Al-Faqih berkata: Saya mendengar ayahku berkata; Diriwayatkan dari Rasulullah saw, bahwasanya beliau bersabda:
"Tidak ada suatu hari melainkan ada lima malaikat yang turun dari langit, yang pertama turun di Makkah, kedua turun di Madinah, ketiga di Baitul Muqaddas, keempat di kubur-kubur kaum muslimin, dan kelima di pasar-pasar kaum muslimin. Malaikat yang turun di Makkah berseru; “Ingatlah, barang siapa meninggalkan kewajiban-kewajiban Allah Ta'ala, maka ia telah keluar dari rahmat Allah Ta'ala.” Malailat yang turun di Madinah berseru; “Ingatlah, barang siapa yang meninggalkan sunah-sunah Nabi saw, maka ia telah keluar dari syafa'atnya.” Malaikat yang turun di Baitul Muqaddas berseru; “Ingatlah, barang siapa yang mengumpulkan harta haram, maka Allah Ta'ala tidak akan menerima semua amalnya.” Malaikat yang turun di kubur kaum muslimin berseru; “Wahai ahli kubur, apa yang kamu senangi dan apa yang kamu sesali?” Mereka menjawab; “Kami menyesali umur-umur kami yang lewat begitu saja (tanpa mengerjakan amal-amal yang shalih). Dan kami senang dengan orang-orang yang membaca Kalamullah (Al-Qur'an), rajin mendatangi pengajian, senantiasa membaca shalawat untuk Nabi saw, dan yang memohon ampun atas dosa-dosa mereka. Kami sama sekali tidak bisa lagi berbuat yang demikian itu.” Sedangkan malaikat yang turun di pasar-pasar berseru dan mengucapkan; “Wahai segenap manusia, awas dan waspadalah, karena Allah Ta'ala mempunyai serangan dan balasan siksa. Barang siapa yang takut serangan dan balasan siksaNya, maka hendaklah ia segera memperbaiki dirinya, sehingga ia bertaubat dari dosa-dosanya. Kami telah menakut-nakuti kamu, namun kamu tidak takut. Seandainya saja tidak ada orang-orang yang khusyuk (beribadah), bayi-bayi yang menetek, binatang-binatang yang terpelihara, dan orang-orang tua yang rukuk, niscaya telah dituangkan siksaan atas kamu.”"
Diriwayatkan dari 'Aisyah ra, bahwasanya Rasulullah saw bersabda kepadanya:
"Wahai Aisyah, jauhilah dosa-dosa yang (dianggap) remeh, karena ada tuntutan dari Allah Ta'ala atas dosa-dosa itu."
Perumpamaan dosa-dosa kecil itu adalah bagaikan orang yang mengumpulkan kayu-kayu kecil, kemudian setelah terkumpul dinyalakan api padanya.

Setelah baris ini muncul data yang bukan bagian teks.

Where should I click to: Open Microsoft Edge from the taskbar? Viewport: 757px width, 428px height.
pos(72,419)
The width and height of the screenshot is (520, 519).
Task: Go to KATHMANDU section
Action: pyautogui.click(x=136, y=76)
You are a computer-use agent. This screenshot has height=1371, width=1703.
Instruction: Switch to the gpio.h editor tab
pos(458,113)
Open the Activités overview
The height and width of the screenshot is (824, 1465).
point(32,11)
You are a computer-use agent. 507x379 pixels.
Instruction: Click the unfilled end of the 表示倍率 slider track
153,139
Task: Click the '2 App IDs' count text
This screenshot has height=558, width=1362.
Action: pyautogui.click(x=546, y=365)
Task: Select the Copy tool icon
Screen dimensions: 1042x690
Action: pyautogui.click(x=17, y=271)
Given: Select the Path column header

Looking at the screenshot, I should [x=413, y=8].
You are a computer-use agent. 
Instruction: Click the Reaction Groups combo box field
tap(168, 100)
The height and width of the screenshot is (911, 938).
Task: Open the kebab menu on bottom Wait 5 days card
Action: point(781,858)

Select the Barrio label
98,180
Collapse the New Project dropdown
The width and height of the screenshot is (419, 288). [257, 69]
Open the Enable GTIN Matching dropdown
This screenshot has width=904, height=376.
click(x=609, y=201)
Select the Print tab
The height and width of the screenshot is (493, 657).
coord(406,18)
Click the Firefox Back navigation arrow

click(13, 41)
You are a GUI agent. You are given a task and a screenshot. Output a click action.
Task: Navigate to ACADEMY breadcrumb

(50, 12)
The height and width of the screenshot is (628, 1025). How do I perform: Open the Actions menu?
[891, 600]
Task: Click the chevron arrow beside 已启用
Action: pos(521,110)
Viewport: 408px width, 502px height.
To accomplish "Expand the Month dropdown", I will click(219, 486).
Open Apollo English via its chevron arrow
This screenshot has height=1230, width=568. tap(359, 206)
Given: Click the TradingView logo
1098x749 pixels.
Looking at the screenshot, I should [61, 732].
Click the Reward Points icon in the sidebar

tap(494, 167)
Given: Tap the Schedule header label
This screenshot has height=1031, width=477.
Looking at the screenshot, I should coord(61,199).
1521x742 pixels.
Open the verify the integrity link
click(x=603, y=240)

Ada yang meriwayatkan bahwa di dalam Taurat ditulis: "Barang siapa yang menanam kebaikan, maka ia akan mengetam keselamatan." Di dalam Injil ditulis: "Barang siapa yang menanam keburukan, maka ia akan mengetam penyesalan." Dan di dalam Al-Qur'an ditulis: Barang siapa yang mengerjakan kejahatan, niscaya akan dibalas sesuai dengan kejahatan itu."
Abul Qasim bin Muhammad meriwayatkan dari Abbas ra bahwasanya Ibnu Abbas ditanya: "Mana yang lebih kamu sukai apakah seseorang yang banyak dosa dan banyak amalnya, ataukah orang yang sedikit dosa dan sedikit amalnya?" Ibnu Abbas menjawab: "Saya tidak bisa menyamakan keselamatan dengan sesuatu apa pun." Maksudnya, yang sedikit dosa itu lebih ia sukai.
Seseorang yang bijaksana berpendapat bahwa orang-orang yang tidak begitu kuat imannya mampu mengerjakan ibadah, namun hanya orang-orang yang kuat imannya saja yang mampu meninggalkan maksiat.
Al-Faqih berkata: "Di dalam Al-Qur'an ada dalil yang menunjukkan bahwa meninggalkan maksiat lebih utama daripada mengerjakan ibadah. Karena Allah Ta'ala mempersyaratkan amal kebajikan tertentu saja yang dapat di bawa ke akhirat, sedangkan dalam meninggalkan maksiat itu tidak ada persyaratan apa pun."
Allah Ta'ala berfirman:
"Barang siapa berbuat kebaikan mendapat balasan sepuluh kali lipat amalnya." (QS. Al-An'am, 6:160)
Dalam ayat yang lain Allah Ta'ala berfirman:
"..... dan menahan diri dari (keinginan) hawa nafsunya, maka sungguh surgalah tempat tinggal(nya)." (QS. An-Nazi'at, 79:40-41)
Kami mohon ampun kepada Allah Ta'ala atas semua dosa yang telah kami perbuat.